### Data supplied ###

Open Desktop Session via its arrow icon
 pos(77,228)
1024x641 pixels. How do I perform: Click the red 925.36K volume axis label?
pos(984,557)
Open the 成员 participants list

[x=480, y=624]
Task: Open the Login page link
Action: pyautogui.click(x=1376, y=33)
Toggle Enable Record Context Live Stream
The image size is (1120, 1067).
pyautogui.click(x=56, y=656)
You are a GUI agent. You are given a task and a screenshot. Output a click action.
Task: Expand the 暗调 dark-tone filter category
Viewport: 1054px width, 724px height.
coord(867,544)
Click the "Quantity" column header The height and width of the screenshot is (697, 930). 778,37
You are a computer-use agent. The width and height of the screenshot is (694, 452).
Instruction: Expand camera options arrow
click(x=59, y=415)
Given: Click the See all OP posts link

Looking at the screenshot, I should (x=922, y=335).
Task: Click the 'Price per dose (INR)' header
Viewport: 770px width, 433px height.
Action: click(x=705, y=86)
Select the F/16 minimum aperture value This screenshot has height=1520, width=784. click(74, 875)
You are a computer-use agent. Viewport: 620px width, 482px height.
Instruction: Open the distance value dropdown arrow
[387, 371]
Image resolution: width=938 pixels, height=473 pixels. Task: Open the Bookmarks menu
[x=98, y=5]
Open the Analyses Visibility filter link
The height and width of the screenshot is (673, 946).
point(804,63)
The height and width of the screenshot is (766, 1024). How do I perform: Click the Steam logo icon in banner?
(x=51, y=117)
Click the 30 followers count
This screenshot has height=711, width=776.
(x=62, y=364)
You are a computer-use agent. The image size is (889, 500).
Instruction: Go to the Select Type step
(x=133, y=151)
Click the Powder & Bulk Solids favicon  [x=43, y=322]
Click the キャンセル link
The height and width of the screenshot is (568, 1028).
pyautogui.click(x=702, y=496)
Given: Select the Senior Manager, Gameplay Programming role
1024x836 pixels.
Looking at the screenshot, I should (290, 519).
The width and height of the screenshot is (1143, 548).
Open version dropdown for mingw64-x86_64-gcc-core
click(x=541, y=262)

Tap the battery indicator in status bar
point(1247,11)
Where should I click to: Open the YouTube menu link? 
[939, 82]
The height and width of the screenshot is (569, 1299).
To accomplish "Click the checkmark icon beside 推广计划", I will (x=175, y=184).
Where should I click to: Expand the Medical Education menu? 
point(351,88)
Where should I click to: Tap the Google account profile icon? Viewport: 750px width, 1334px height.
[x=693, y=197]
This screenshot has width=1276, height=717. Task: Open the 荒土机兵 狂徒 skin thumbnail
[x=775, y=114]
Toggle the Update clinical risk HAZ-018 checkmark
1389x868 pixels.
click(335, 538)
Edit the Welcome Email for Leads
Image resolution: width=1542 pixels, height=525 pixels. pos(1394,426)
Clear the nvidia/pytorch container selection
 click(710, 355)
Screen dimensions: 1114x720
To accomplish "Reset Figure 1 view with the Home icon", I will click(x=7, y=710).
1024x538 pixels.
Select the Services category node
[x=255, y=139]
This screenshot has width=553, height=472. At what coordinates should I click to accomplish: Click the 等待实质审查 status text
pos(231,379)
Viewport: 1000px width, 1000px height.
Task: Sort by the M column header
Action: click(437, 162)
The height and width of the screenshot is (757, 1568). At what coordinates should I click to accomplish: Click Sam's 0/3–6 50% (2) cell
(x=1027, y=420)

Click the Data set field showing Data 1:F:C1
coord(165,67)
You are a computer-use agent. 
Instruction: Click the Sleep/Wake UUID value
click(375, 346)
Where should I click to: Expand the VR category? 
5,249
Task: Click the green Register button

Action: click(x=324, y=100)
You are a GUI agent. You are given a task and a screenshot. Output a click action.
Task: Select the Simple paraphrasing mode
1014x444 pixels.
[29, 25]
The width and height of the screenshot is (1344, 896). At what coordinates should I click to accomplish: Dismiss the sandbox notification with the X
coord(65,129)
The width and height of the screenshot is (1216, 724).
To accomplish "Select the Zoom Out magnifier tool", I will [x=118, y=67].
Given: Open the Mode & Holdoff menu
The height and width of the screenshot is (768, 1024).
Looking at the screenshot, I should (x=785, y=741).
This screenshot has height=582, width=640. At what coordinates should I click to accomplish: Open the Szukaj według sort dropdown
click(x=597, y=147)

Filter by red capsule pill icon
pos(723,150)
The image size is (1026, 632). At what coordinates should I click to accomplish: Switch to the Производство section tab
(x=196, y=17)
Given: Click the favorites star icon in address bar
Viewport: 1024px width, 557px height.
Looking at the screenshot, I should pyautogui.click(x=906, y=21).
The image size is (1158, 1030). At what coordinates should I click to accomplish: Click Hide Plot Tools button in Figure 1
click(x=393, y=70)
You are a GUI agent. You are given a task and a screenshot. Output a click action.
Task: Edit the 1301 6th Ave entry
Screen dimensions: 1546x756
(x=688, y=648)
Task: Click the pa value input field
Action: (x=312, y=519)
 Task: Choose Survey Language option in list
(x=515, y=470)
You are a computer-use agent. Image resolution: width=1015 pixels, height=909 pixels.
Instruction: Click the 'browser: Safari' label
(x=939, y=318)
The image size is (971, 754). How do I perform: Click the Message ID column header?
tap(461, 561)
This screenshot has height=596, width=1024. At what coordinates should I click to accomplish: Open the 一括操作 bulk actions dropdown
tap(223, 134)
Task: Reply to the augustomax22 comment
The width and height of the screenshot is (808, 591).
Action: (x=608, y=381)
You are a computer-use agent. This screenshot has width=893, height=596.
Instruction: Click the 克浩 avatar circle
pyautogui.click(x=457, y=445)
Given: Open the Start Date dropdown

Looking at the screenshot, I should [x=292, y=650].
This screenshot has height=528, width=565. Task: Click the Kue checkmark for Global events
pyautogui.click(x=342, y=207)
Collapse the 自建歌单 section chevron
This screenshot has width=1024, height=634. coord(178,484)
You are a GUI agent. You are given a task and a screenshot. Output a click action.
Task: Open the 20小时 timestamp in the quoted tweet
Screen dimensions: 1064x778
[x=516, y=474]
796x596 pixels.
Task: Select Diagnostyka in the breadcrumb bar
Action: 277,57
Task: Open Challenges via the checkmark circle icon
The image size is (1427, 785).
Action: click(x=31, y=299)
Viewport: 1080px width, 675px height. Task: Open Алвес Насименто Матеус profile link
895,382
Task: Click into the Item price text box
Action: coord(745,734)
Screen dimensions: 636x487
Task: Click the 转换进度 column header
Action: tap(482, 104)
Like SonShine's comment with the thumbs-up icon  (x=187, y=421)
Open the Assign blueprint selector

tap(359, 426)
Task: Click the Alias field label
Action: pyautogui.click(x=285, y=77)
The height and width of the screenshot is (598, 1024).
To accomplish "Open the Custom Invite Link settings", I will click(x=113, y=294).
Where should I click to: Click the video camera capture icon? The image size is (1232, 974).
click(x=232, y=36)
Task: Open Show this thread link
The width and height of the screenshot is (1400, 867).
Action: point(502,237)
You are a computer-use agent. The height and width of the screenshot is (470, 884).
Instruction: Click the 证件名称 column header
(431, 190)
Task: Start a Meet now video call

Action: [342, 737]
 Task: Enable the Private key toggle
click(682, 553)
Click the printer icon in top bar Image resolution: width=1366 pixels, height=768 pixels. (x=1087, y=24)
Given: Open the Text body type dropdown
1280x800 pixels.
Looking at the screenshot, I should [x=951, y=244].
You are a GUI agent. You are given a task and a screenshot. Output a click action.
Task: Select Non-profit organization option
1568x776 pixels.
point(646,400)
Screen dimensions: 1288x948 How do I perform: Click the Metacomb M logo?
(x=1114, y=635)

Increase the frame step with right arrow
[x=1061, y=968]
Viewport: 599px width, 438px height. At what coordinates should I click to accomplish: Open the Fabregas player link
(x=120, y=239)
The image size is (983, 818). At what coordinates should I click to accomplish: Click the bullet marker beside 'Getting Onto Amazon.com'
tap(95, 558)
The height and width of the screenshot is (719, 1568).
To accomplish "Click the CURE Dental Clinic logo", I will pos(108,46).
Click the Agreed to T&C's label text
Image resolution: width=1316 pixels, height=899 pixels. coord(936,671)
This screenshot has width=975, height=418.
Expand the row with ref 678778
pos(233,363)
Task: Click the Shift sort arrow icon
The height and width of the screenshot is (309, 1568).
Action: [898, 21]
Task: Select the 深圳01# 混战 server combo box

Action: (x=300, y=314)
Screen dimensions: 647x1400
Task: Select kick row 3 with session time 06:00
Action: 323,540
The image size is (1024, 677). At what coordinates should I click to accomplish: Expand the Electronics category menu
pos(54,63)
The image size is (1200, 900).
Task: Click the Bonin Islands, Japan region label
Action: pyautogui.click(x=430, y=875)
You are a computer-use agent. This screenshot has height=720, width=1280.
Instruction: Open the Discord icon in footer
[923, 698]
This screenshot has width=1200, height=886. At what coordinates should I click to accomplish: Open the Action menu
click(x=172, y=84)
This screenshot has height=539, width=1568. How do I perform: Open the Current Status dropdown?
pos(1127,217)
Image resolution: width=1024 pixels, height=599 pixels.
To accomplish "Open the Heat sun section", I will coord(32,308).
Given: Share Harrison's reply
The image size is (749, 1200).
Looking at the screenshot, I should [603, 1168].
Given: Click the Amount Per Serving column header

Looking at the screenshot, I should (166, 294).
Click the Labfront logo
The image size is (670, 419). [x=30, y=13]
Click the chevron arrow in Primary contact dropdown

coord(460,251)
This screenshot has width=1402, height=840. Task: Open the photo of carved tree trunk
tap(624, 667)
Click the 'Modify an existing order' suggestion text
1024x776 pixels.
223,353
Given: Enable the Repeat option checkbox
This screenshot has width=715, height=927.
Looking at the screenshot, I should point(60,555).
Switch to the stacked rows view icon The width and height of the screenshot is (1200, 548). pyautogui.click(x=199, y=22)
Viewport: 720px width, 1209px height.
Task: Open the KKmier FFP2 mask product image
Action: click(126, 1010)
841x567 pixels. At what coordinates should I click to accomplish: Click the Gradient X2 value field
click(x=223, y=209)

###

• [Aim of the task]: Some of the data mentions "will". Copy every line where it does.

• [Answer section]:
To accomplish "Click the checkmark icon beside 推广计划", I will (x=175, y=184).
To accomplish "Reset Figure 1 view with the Home icon", I will click(x=7, y=710).
To accomplish "Select the Zoom Out magnifier tool", I will [x=118, y=67].
To accomplish "Open the Custom Invite Link settings", I will click(x=113, y=294).
To accomplish "Click the CURE Dental Clinic logo", I will pos(108,46).
To accomplish "Open the Heat sun section", I will coord(32,308).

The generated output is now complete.